En 2012, le Conseil de l’Ordre des médecins avait été saisi par l’Association des familles homoparentales (ADFH), et avait infligé un blâme au médecin et maire de Sète, François Commeinhes, assorti d’une peine d’inéligibilité aux fonctions ordinales du Conseil de l’Ordre des médecins, après ses propos choquants tenus lors d’une conférence de presse. L’élu UMP de Sète avait déclaré trouver l’idée de marier des couples de même sexe «un peu absurde» car cela «n’apporte qu’une couverture sociale», ajoutant au passage avoir «beaucoup d’amis gays» et avoir, dans le cadre de sa profession de gynécologue, «accouché des gays femelles». La déclaration avait provoqué l’indignation de plusieurs associations, si bien que l’élu, devenu sénateur de l’Hérault en 2014, avait finalement présenté des excuses, sans toutefois retirer ses propos: «En tant que médecin et dans la bouche du gynécologue que je suis, il est bien évident que les mots “mâle” et “femelle” n’ont aucune connotation discriminatoire.» François Commeinhes avait fait appel de la décision de la Chambre disciplinaire de première instance de l’Ordre des Médecins du Languedoc-Roussillon.

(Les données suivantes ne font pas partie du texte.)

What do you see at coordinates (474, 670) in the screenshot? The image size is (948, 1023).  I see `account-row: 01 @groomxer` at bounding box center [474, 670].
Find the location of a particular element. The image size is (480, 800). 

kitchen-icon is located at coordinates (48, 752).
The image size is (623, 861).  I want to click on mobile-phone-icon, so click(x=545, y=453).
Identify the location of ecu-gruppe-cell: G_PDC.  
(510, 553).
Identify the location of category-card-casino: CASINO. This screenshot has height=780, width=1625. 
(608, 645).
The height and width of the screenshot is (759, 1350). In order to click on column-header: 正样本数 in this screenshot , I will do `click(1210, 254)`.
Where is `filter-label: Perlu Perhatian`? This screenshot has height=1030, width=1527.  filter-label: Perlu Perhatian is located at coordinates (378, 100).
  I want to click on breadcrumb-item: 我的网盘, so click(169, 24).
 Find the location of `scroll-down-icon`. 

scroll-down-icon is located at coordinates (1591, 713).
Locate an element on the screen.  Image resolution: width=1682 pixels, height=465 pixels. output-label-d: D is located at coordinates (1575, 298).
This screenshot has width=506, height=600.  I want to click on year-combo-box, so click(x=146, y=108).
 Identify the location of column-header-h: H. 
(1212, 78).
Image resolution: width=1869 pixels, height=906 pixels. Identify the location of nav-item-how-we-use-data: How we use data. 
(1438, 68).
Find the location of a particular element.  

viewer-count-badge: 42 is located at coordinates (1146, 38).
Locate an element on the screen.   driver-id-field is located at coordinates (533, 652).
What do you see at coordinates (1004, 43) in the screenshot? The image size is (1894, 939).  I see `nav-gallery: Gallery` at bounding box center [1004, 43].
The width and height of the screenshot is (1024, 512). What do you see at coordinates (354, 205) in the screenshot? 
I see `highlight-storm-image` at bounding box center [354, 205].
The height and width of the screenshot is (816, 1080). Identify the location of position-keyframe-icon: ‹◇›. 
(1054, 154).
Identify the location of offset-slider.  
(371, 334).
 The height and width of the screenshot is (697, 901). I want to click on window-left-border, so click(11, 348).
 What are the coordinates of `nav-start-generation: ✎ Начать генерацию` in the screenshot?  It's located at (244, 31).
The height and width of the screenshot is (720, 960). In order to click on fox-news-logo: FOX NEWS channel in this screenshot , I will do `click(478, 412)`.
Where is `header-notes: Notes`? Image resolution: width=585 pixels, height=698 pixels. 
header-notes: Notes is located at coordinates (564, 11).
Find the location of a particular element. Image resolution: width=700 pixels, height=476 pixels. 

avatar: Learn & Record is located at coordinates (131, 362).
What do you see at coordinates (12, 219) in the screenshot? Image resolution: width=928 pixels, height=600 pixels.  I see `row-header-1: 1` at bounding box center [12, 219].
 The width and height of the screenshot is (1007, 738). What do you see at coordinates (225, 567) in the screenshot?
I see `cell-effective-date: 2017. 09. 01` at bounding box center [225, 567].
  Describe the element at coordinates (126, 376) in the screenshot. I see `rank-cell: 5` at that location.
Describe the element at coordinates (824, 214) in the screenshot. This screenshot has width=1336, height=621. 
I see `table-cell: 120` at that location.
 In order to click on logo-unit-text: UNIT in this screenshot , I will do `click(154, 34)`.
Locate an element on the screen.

C’est devant la chambre disciplinaire du Conseil national de l’Ordre des médecins que François Commeinhes s’est présenté ce matin, avec face à lui, le président de l’ADFH, Alexandre Urwicz: «Nous étions là uniquement pour demander à la chambre de confirmer le blâme infligé par la Chambre Disciplinaire Régionale», a-t-il indiqué à Yagg. Selon le militant, l’avocat de François Commeinhes a plaidé que «le mot “femelle” n’était pas discriminant puisque cité par Le Petit Robert pour distinguer les espèces animales mâles et femelles incluant l’homme en général»: «Il a plaidé que M. Commeinhes s’était exprimé en tant que maire et pas en tant que docteur et que l’ordre des médecins n’avait rien à redire».

Représentée par l’avocate Roxane Lacour, l’ADFH a contre-argumenté en indiquant que François Commeinhes «s’exprimait bien en tant que médecin pour déclarer avoir accouché des femmes» et «qu’il s’agissait bien d’un rabaissement de l’être humain au rang de l’animal en utilisant volontairement un terme vétérinaire»: «J’ai ajouté que le propos était indiscutablement homophobe comme accoucher des juives femelles serait antisémite, accoucher des arabes femelles xénophobe ou accoucher des noires femelles raciste, affirme Alexandre Urwicz, et que le code de déontologie et celui de la Santé ne permettaient pas ces dires attentatoires au respect de la dignité des patientes, et de l’individu en général. Que personne dans la salle, m’adressant au Président et aux assesseurs, n’avait jamais entendu un médecin dire qu’il avait accouché des hétérosexuelles femelles, ou des femelles plus simplement.»

«Le Président a demandé au docteur Commeinhes s’il pourrait réitérer ses propos aujourd’hui, le Dr Commeinhes a indiqué que non.»

La décision du Conseil national de l’Ordre des médecins devrait être connue d’ici quelques jours.